海外で見つけた魅力的な商品を輸入して日本で売りたい! 日本の素敵なものを海外で売りたい! グローバル化が進み、ネットショップなども普及している昨今、個人や中小企業法人での輸出入も盛んに行われています。では実際、海外取引をするにあたっての会計処理は、どのような点に注意したらいいのでしょうか? 経費の扱いや消費税、為替レートや送金手数料などについて解説します。

POINT
  • 輸入取引の仕入にかかる諸費用は「払ったときの経費」にならない
  • 課税事業者と免税事業者の違いについて
  • 為替レートや海外送金手数料について知っておこう

輸入取引にかかる注意点 〜仕入にかかる諸費用は払ったときの経費にならない〜

……え? 経費でしょ? と思った方。仕入にかかる諸費用は、経費にはなるのですが、必ずしも「払ったときの経費」にはならないのです。売れた分だけが経費になります。
売れた分だけが経費になるのは、輸入取引でなくとも国内取引の場合も同様ですが、輸入取引の場合、送料のほか関税なども「仕入にかかる諸費用」に含まれます。

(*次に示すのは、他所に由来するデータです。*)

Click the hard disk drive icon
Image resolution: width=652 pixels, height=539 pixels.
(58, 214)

まずは、輸入取引におけるコスト(経費)を見てみましょう。

コストの把握について

売上 − 経費 =  所得(儲け)

  • ① 仕入商品の代金(クレジットカードの為替レート、両替時の為替レート
    から円換算して商品単価の計算)
  • ② 販売手数料
  • ③ 国際送料
  • ④ 関税、消費税
  • ⑤ 国内送料
  • ⑥ その他(書籍、セミナー代、コンサルタント料、広告費、会議日、消耗品費、電話代等)

+自宅でビジネスをしている人は、家賃・ネット代・電気代等の一部

上図の①~⑤は、経費ではなく、「棚卸資産の取得原価」に含めます。具体的には、「仕入」勘定に含めて計算します。

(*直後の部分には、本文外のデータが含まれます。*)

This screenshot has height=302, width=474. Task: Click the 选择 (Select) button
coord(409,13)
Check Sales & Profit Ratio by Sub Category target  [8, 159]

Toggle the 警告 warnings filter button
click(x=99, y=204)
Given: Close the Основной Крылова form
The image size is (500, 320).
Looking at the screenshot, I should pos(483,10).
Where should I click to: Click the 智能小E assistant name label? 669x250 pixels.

また、輸入には消費税がかかります。原則として、品名、数量、金額等と関税や消費税の金額が記載された輸入申告書を税関長に提出し、輸入品を引き取るときまでに関税とともに納付します(通関業者に代行してもらうこともできます)。このときの消費税は、直接国に支払っているものなので、消費税の計算の際には「課税貨物にかかる消費税額」として取り扱い、「課税仕入れ」とはしないように気をつける必要があります。なお、輸出には消費税はかからず免税です。日本の消費税は日本で消費されるものにかかるからです。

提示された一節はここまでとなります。